WORK TO COMPLETE. Each line from the one containing "color channel dropdown" to the end of the material below is to be restated exactly, with pictures skipped.
□ □ □
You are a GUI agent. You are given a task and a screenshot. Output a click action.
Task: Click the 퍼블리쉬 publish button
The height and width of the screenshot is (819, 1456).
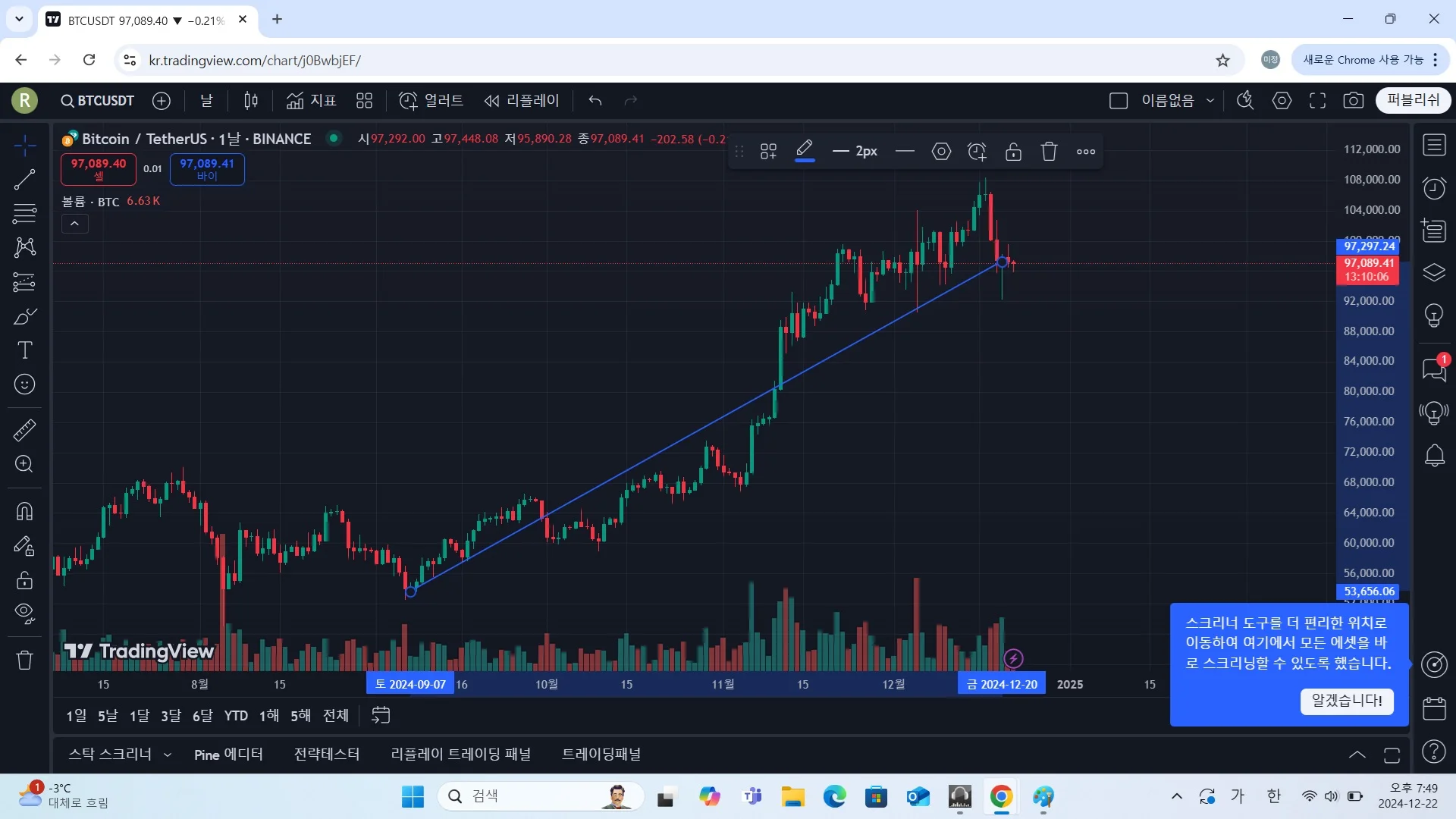[x=1413, y=100]
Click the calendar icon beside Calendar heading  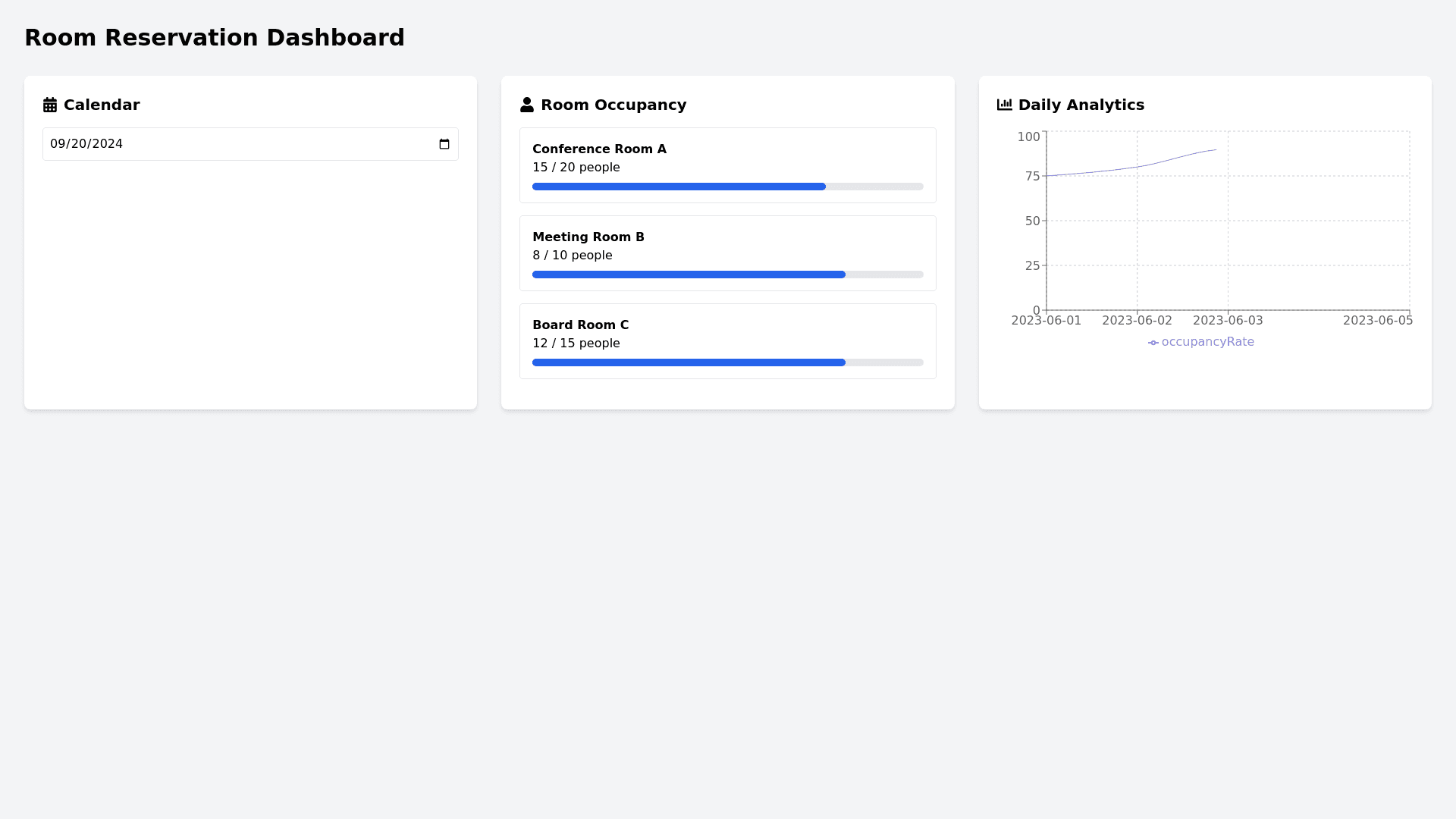pos(50,105)
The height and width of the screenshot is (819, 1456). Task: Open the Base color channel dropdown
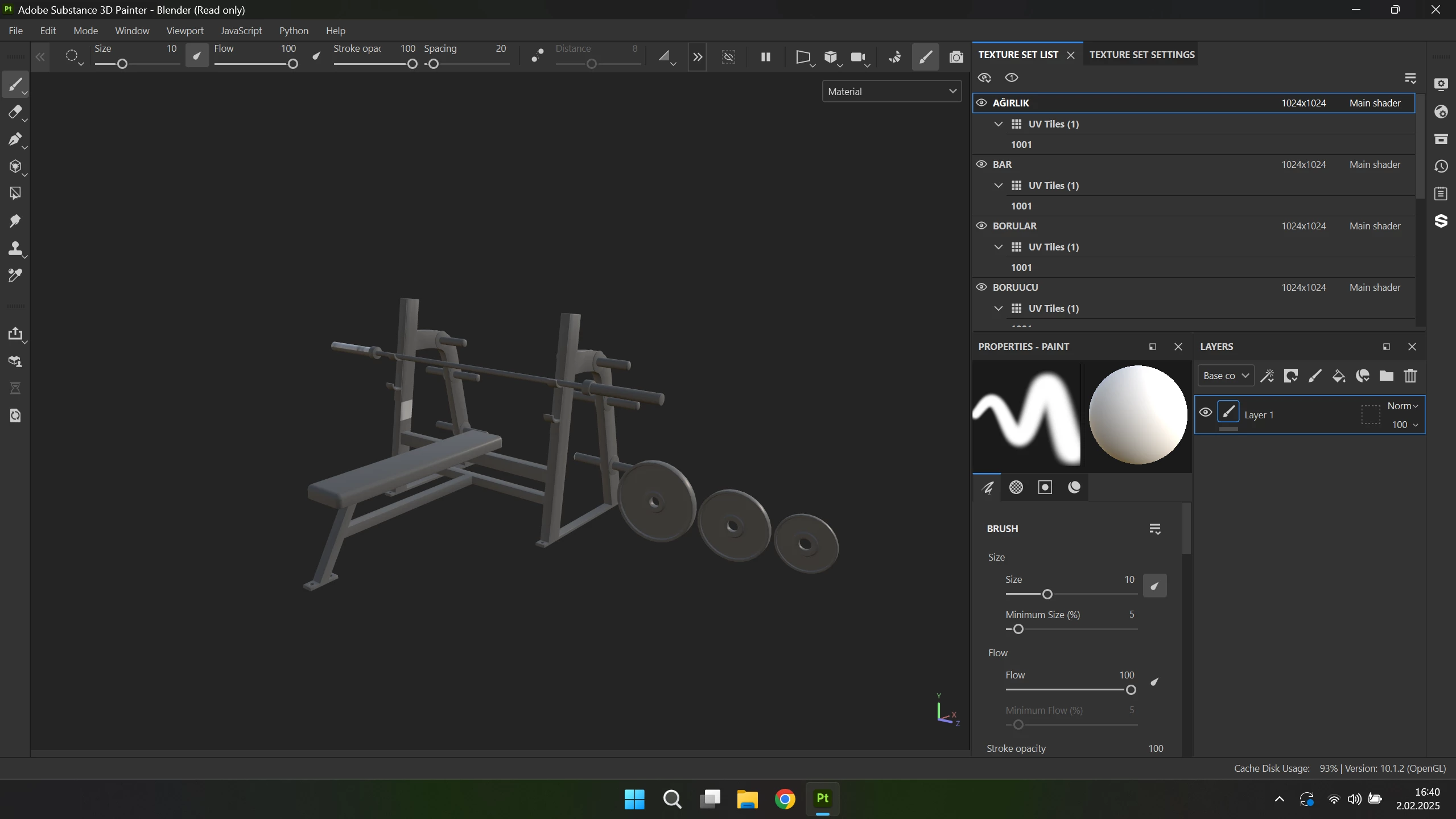coord(1226,376)
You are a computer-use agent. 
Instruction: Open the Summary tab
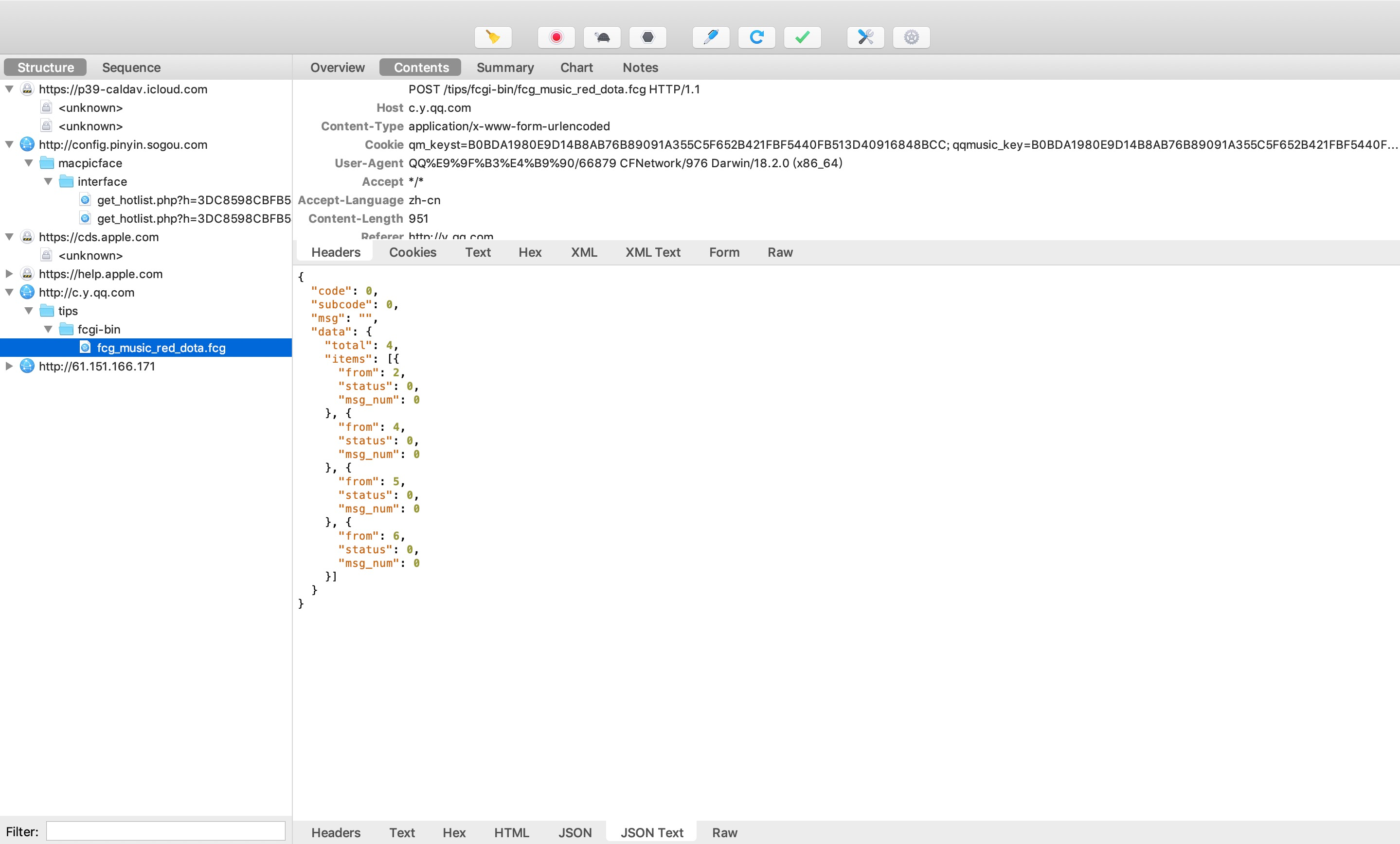click(504, 68)
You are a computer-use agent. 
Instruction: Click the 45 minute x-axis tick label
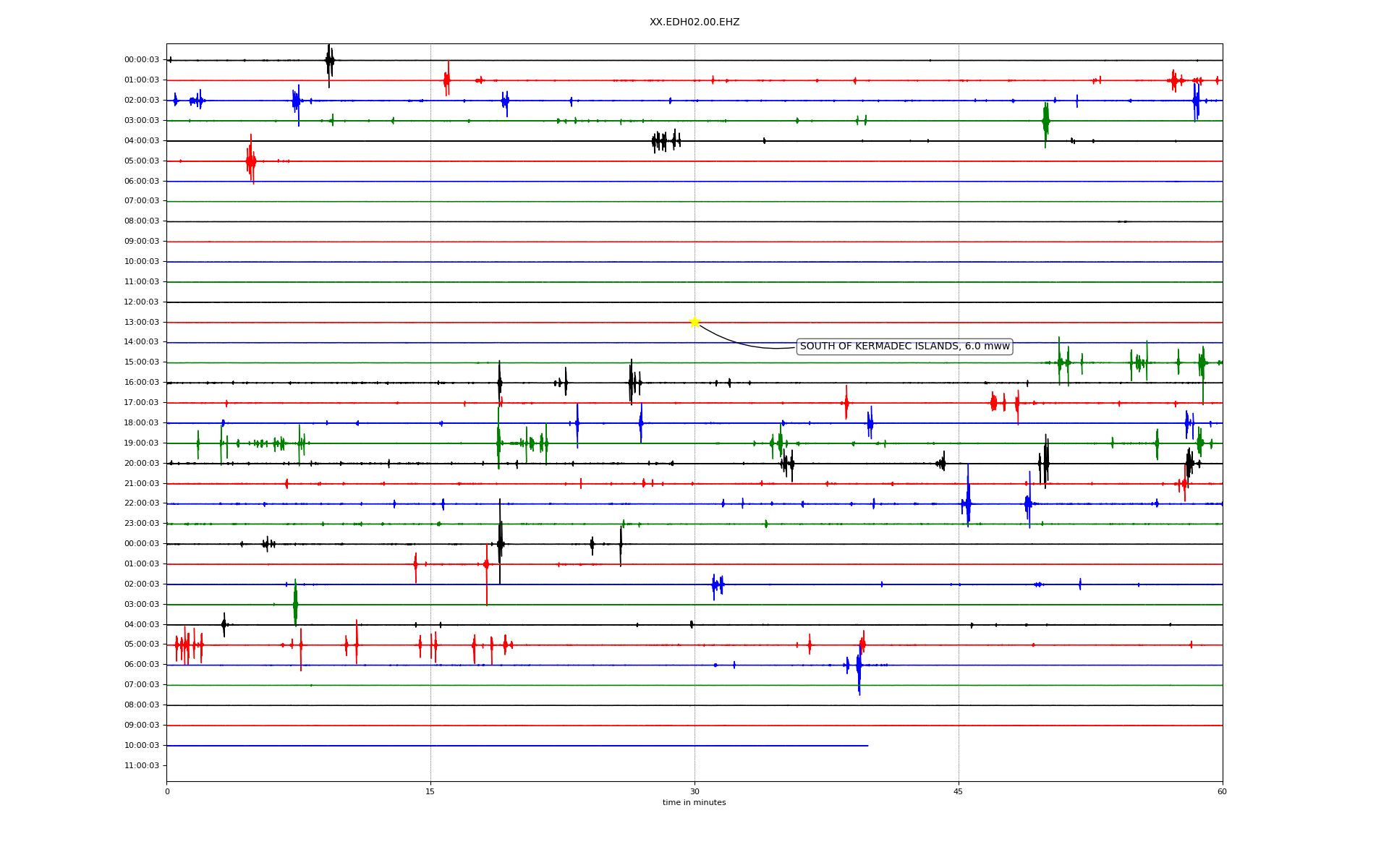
□ □ □
WRITTEN ANSWER.
The height and width of the screenshot is (819, 1456). Task: Open the Base color channel dropdown
coord(1226,376)
You are a computer-use agent. 
Instruction: Open the Summary tab
click(504, 68)
You are a computer-use agent. 
Instruction: Click the 45 minute x-axis tick label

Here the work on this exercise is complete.